Through contacts at the University of Cambridge, we identified urinary tract infections (UTI) as a potential market. Almost all patients with a suspected UTI will receive broad-spectrum antibiotics after testing with a dipstick in GP surgeries. Over two-thirds of patients that are prescribed antibiotics in the UK do not show evidence of UTI infection, which is greatly increasing the burden of antimicrobial resistance. Current methods to test for UTI include bacterial culture and antimicrobial susceptibility tests, usually conducted in centralised diagnostic laboratories. In the UK, over 600,000 UTIs occurred between 2013-2015; globally it was estimated that 92 million people were affected in 2013. The requirement of external triage results in a large cost to the NHS, and slow turnaround; with patients unable to wait 2-5 days the best course of action is to prescribe broad-spectrum antibiotics in GP surgeries. Our solution is to develop a compact desktop system to bring near-patient testing of antibiotic susceptible bacteria in UTIs into GP surgeries or care homes. With a disposable cartridge and a compact desktop microscope that automates colony culture and antimicrobial susceptibility testing, we can simplify testing and allow it to be performed outside diagnostic microbiology laboratories, whilst giving comparable results. This allows the correct antibiotics to be prescribed to the patient within hours rather than days. We successfully conducted a proof-of-concept in the lab and applied for funding (£120,000 to run a small scale clinical study in March 2020 which was successful, to further this project.

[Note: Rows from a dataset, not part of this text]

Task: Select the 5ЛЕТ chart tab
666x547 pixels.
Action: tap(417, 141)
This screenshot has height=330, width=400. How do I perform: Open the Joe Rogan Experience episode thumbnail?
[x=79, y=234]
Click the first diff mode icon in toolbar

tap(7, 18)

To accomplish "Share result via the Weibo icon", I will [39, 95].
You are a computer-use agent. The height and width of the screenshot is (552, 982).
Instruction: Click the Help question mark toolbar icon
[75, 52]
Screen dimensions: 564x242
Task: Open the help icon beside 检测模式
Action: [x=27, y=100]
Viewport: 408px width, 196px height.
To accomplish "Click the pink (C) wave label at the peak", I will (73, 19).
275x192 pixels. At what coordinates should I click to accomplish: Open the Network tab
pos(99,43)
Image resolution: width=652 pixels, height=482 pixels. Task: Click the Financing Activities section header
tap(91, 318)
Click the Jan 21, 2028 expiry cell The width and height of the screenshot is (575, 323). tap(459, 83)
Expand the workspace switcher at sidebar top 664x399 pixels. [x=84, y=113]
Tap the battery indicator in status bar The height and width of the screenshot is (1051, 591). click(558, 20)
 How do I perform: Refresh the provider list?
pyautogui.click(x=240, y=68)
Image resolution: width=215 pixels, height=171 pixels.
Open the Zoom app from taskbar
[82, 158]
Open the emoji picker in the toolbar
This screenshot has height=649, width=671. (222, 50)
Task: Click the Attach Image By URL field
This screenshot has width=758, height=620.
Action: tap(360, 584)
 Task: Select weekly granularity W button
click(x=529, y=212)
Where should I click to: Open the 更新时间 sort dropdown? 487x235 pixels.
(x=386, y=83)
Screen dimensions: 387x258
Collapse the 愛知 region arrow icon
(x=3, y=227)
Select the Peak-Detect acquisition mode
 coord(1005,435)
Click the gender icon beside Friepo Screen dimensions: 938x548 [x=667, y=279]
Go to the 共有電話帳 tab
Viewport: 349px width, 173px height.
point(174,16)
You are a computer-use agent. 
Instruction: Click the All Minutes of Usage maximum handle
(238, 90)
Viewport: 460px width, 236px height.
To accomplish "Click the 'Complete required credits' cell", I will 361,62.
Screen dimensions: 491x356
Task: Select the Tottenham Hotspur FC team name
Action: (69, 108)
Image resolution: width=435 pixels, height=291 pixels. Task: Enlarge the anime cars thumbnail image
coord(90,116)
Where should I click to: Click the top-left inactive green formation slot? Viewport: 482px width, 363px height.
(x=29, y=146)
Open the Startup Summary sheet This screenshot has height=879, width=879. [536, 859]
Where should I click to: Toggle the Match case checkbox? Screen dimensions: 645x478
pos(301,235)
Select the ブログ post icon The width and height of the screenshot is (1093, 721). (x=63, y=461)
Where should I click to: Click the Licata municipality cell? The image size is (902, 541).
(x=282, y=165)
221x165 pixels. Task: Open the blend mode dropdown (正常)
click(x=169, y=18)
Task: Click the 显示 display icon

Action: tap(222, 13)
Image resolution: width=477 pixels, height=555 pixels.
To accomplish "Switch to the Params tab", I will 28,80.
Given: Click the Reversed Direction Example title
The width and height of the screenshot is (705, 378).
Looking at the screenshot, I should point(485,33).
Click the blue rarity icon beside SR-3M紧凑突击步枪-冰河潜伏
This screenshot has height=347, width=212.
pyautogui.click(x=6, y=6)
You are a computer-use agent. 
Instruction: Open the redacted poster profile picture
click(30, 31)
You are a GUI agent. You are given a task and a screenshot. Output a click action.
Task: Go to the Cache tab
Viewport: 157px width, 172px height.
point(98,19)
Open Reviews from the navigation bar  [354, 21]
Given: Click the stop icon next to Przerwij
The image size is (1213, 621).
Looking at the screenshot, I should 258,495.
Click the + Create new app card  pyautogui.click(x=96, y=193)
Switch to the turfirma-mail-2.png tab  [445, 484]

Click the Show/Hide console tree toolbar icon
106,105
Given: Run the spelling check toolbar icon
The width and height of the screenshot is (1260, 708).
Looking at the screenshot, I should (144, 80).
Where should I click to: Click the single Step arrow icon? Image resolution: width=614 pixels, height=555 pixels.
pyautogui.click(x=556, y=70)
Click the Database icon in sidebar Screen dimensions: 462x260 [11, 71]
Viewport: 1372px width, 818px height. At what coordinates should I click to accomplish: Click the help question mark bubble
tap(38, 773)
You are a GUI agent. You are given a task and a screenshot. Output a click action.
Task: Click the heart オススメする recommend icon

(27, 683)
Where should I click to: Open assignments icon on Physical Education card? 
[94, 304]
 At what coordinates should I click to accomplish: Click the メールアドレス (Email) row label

Next, from month four, through nine, we investigated our system as a medical diagnostic. Through contacts at the University of Cambridge, we identified urinary tract infection testing as a potential market. We conducted an initial proof-of-concept with much success, being able to identify bacterial growth from urine samples rapidly. To understand the users' needs and requirements we conducted a focus group with general practitioners, urologists and urinary testing lab microbiologists. We identified that the system needs to be able to identify antibiotic susceptibility rapidly to be able to be used as a point of care diagnostic.
The Urinary Tract Infection analysis market is valued at $3.2Billion and growing rapidly to $4.6 billion by 2024. Our solution will bring near-patient testing of antibiotic susceptible bacteria in UTIs into care homes or GP surgeries. Our initial end users will be care home practitioners in care homes who will now be able to prescribe the most appropriate antibiotics for patients.
Customers (Healthcare provider) benefits:
• Avoid transport/outsourcing costs and delays
• Rapid results for same-day decision-making
• Evidence-based antibiotic prescription reducing potential complications. For example, the mean cost per
hospitalised UTI case is estimated as £5000.
• Same day decision making for effective treatment
• Avoidance of unnecessary or broad-spectrum antibiotic treatment
• Rapid diagnosis of UTI in community settings
• Improved antimicrobial stewardship
• Reduction in antimicrobial resistance/selection pressure resulting from reduced broad-spectrum antibiotic use.